To engage in a conversation with Regis Debray, one of France's most stimulating public intellectuals, is to expose oneself to an avalanche of unorthodox ideas. From the study of his fourth-floor apartment in the Latin Quarter he casts a disabused glance at the chaos assailing the world from all sides. Aeons ago, after disastrous stints in the company of Fidel Castro and Che Guevara, he renounced all craving to change the course of history through an armed, left-wing revolution. His flirtations with democratic socialism first with Chile's Salvador Allende and later with Francois Mitterand of France also proved to be short-lived.
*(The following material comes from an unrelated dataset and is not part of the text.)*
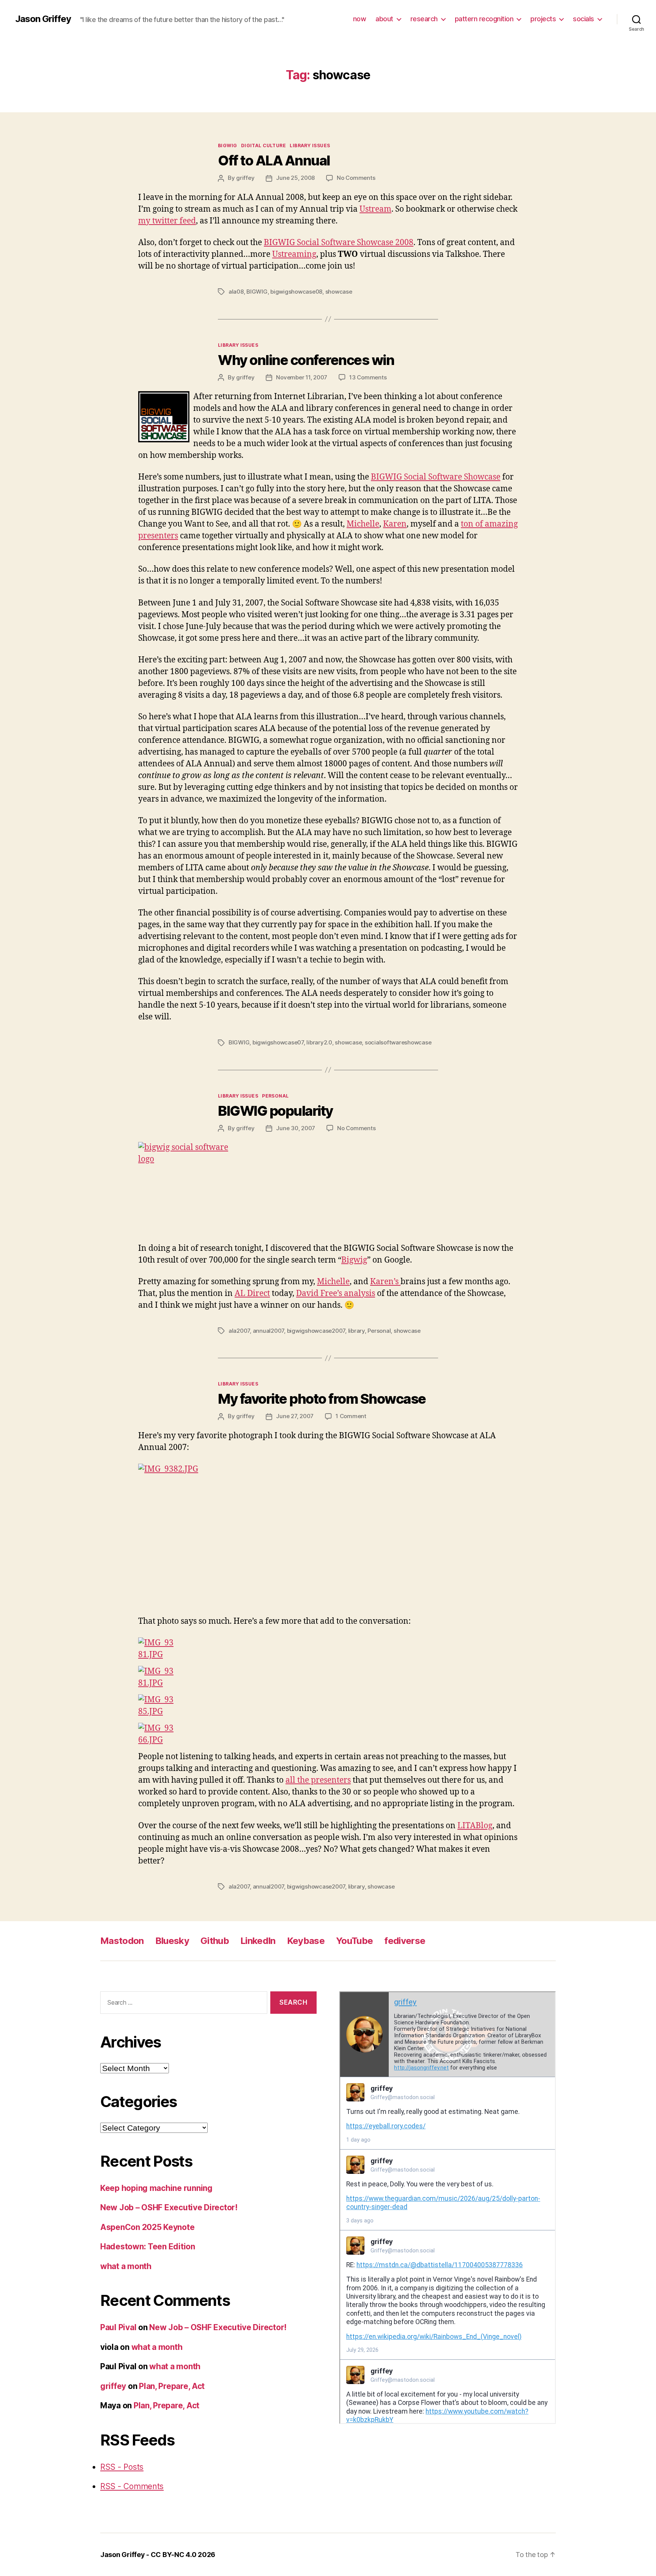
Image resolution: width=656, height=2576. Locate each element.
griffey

Once he bade farewell to any direct truck with the political establishment, Debray devoted all his time and energies to what he believed was his true vocation: writing. Over the past quarter of a century his output novels, extended essays, columns in the press, books on art, religion and 'medialogy' (a discipline he claims to have forged) has been prolific. Each publication generated fierce controversy. His critics, especially on the left, have damned him for promoting ideas that they think belong to another, reactionary age: the importance of the state and nation, the need for a robust national identity, the role of religion in human affairs and so forth.
Debray, now touching 70, asserts time and again that he has been, remains, and will be a materialist, an agnostic, a man of the left but with a Gaullist underpinning. In his most recent book, The Fraternity Moment, he rails against what he calls the 'religion of the contemporary West'. The central beliefs of this 'religion' relate to activism about human rights; a preference for unabashed individualism to the detriment of the common good; an endorsement of the market ideology as the be all and end all of human progress; a condescending attitude towards other faiths and cultures in the name of pluralism and tolerance; a subservience to the 'videosphere' (where the image reigns) at the cost of the tried and tested value of the 'graphosphere' (where the printed word is supreme.)